# Bitte um Hilfe



## JuLaYdA (2. Juni 2004)

Hallöchen Leute,

ich weiss leider nicht so genau ob dieser Thread hierhin passt, bitte jetzt schonmal um Entschuldigung und hoffe ihr könnt mir behilflich sein..

Die Azubi`s unserer Firma (unter anderem ich) sollen für einen Männerchor Verein eine I-Net Seite erstellen..Alles schön und gut, nur haben  die Herren auch bestimmte Vorstellungen..Das Hintergrundbild von der Seite, soll einem Buch ähneln..Die Seiten sollen wie das eines Buches zu blättern sein..
Wo/Wie kann ich mir zum Thema was runterladen..

Danke jetzt schonmal für Eure Hilfe 

JuLaYdA


----------



## Swishell (2. Juni 2004)

um das hinzubekommen, hilft dir glaub ich nur flash


----------



## JuLaYdA (2. Juni 2004)

Den kenn leider noch nicht


----------



## Gumbo (2. Juni 2004)

Flash ist keine Person, sondern "ein proprietäres, von Macromedia entwickeltes Format zur Erstellung von oftmals interaktiven Webanimationen."
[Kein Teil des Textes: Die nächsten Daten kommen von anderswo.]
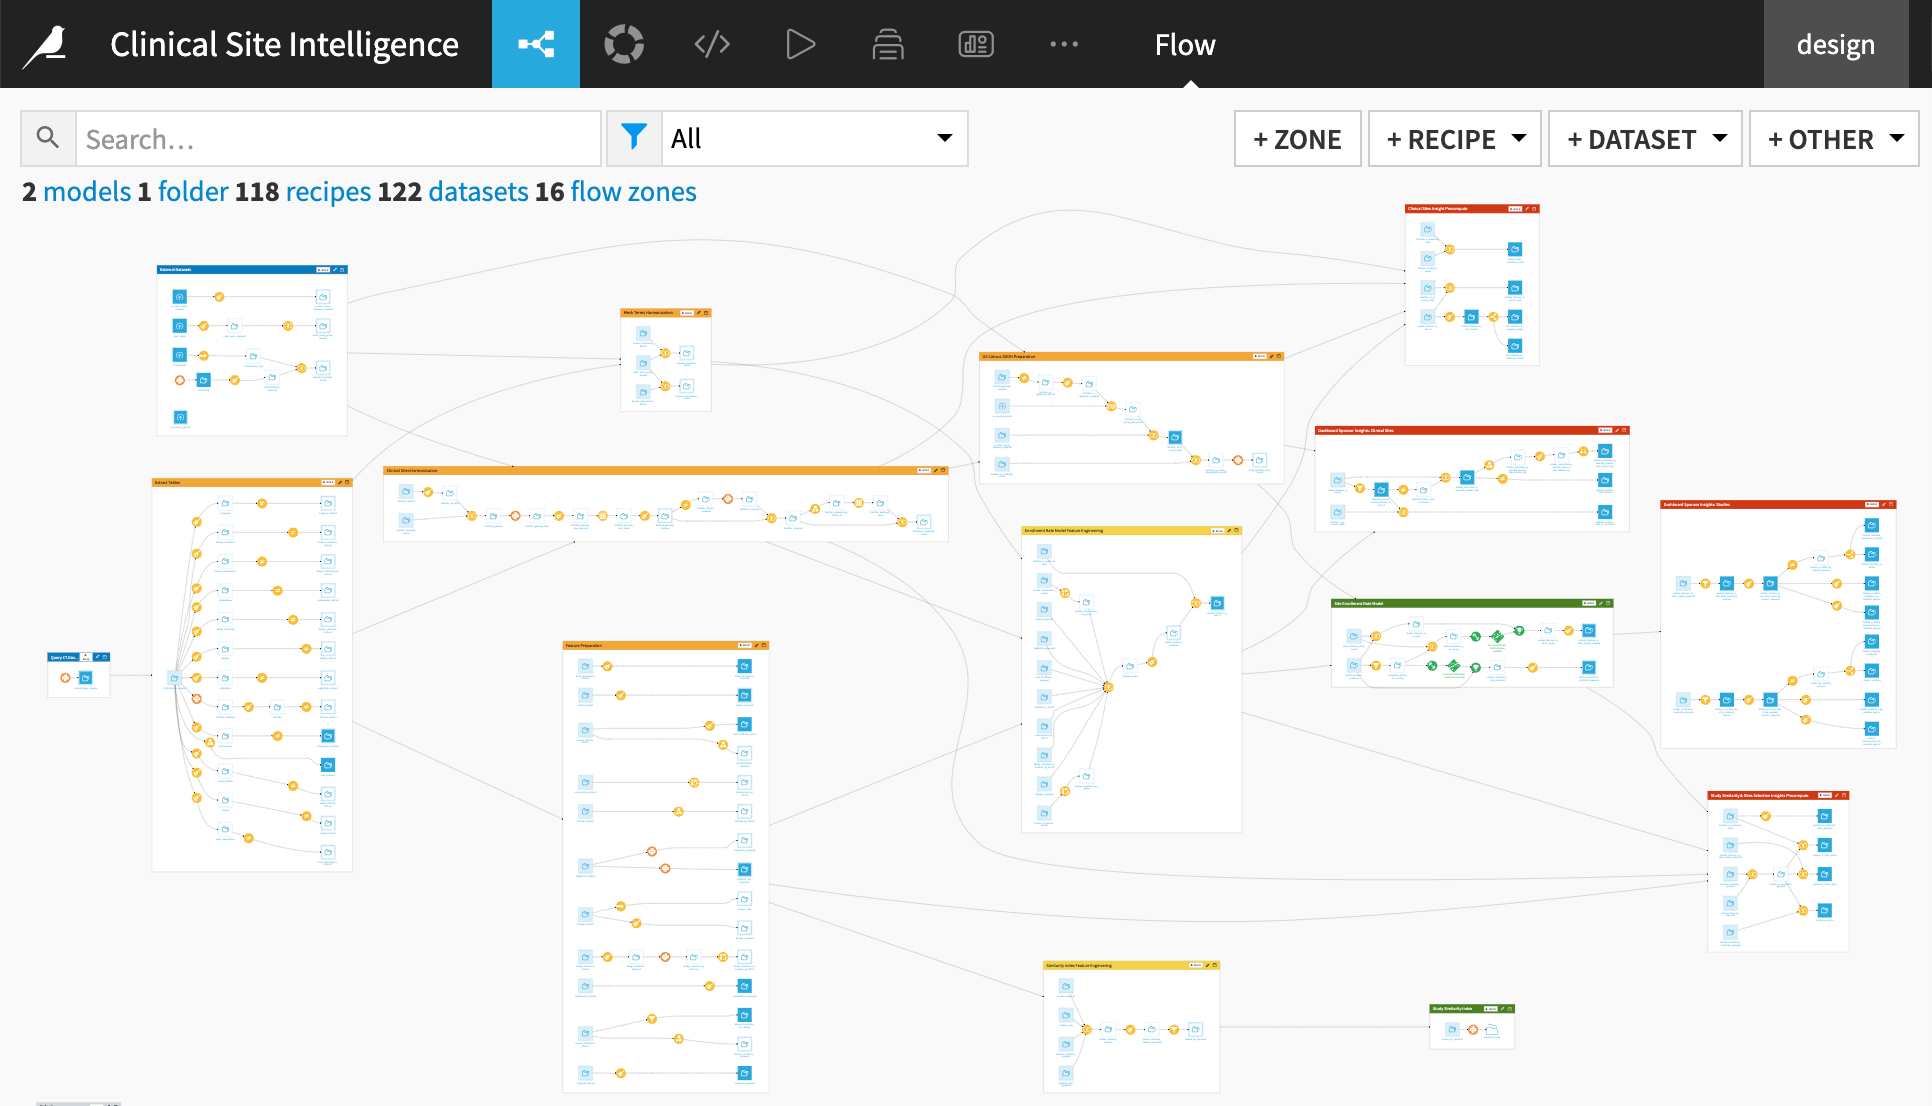1932x1106 pixels.
Task: Select the Flow view icon in the top navbar
Action: 536,44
Was dein Problem betrifft, würde ich nicht sagen, dass Flash unbedingt erforderlich ist. Es wäre auch möglich, den Inhalt auf einem Hintergrundbild zu lagern.


----------



## Tim C. (2. Juni 2004)

Wobei dann das "Blättern" kein wirkliches grafisches Blättern wäre, sondern nur ein Austauschen der Inhalte auf z.B. Fotohintergrund.


----------



## JuLaYdA (2. Juni 2004)

http://www.pawel.wojcik.com/dziewczyny/default.html

sowas ähnliches brauche ich, zum runterladen damit ich es auch in die Seite einfügen kann 

kann mir wer helfen


----------



## renderblack (2. Juni 2004)

So eine Flashgeschichte habe ich mal auf Flash-Hilfeseiten gesehen. Habe ich mir sogar irgendwann mal gedownloadet (Ist/war(?) ein freier Download und  schon ewig her) Google mal nach Flash und Hilfe. Kann nicht so schwer (wieder)zu finden sein.
Gegenüber Modembesitzern (und Männergesangsvereinmitglieder sind .. öhm.. nicht gerade für HighTech ..äh.. berühmt..)ist sowas nicht unbedingt nett. Wenn Du in (einem)dem Buch (wie in dem Beispiel) auch so einige Fotos unterbringen willst wird das schnell so gross wie auf der Beispielseite, nämlich über 400 KB. Da klickt ein potenzieller Interessent irgendwann doch mal wieder weg, weil er keine Lust hat solange zu warten.


----------



## JuLaYdA (3. Juni 2004)

Die Seite war nur ein Beispiel bitte nicht auf den Inhalt des Buches achten 

Der Männergesangsverein wollte die Seite so ähnlich haben und bei uns ist Kunde König  Wo kann ich mir solche Flash Seiten denn runterladen In Google was zu finden ist auch immer so ne Sache


----------



## renderblack (3. Juni 2004)

Och Menno 

Guckst Du hier z.B.

http://www.flashstar.de (auch wg. Links)
http://www.flashhilfe.de/
http://www.flash-hilfe.de/
http://www.flashforum.de/
http://www.flash-forum.ch/
http://www.flashworker.de/start.htm

Googeln ist doch nicht soo schwer.


----------



## JuLaYdA (4. Juni 2004)

Googeln ist net schwer, hab gestern auch sooo in etwa was dazu gefunden..nochmals danke


----------